The overarching objective of this thesis was to develop tools for parallelising, optimising,
and implementing algorithms on parallel architectures, in particular General Purpose
Graphics Processors (GPGPUs). Two projects were chosen from different application areas
in which GPGPUs are used: a defence application involving image compression, and a
modelling application in bioinformatics (computational immunology). Each project had its
own specific objectives, as well as supporting the overall research goal.
The defence / image compression project was carried out in collaboration with the Jet
Propulsion Laboratories. The specific questions were: to what extent an algorithm designed
for bit-serial for the lossless compression of hyperspectral images on-board unmanned
vehicles (UAVs) in hardware could be parallelised, whether GPGPUs could be used to
implement that algorithm, and whether a software implementation with or without GPGPU
acceleration could match the throughput of a dedicated hardware (FPGA) implementation.
The dependencies within the algorithm were analysed, and the algorithm parallelised.
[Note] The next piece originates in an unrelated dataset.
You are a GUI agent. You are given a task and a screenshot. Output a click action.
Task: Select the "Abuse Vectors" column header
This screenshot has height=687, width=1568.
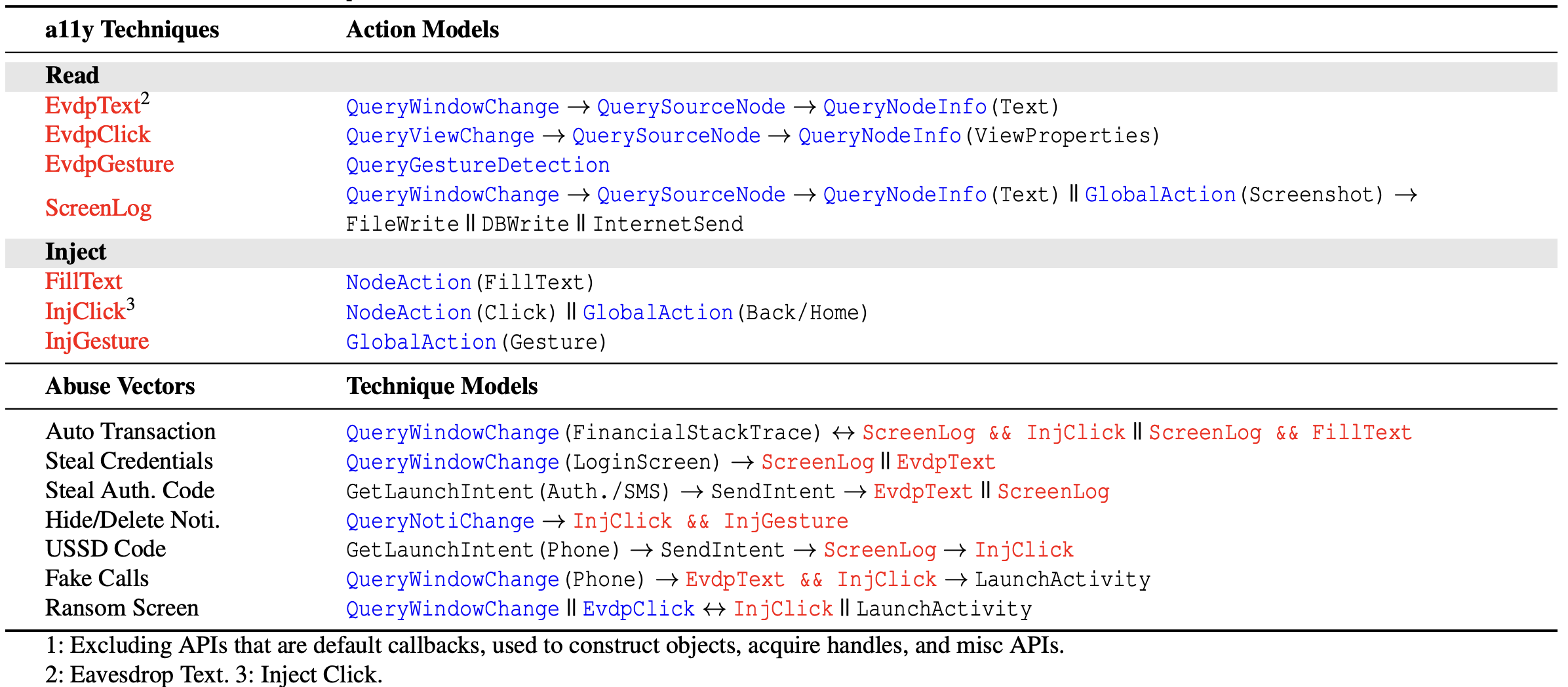pos(120,387)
The
algorithm was implemented in software for GPGPU, and optimised. During the optimisation
process, profiling revealed less than optimal device utilisation, but no further optimisations
resulted in an improvement in speed. The design had hit a local-maximum of performance.
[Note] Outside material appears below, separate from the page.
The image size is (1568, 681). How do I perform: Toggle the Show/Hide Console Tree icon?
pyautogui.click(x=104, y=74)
Analysis of the arithmetic intensity and data-flow exposed flaws in the standard optimisation
metric of kernel occupancy used for GPU optimisation. Redesigning the implementation
with revised criteria (fused kernels, lower occupancy, and greater data locality) led to a new
implementation with 10x higher throughput. GPGPUs were shown to be viable for on-board
implementation of the CCSDS lossless hyperspectral image compression algorithm,
exceeding the performance of the hardware reference implementation, and providing
sufficient throughput for the next generation of image sensor as well.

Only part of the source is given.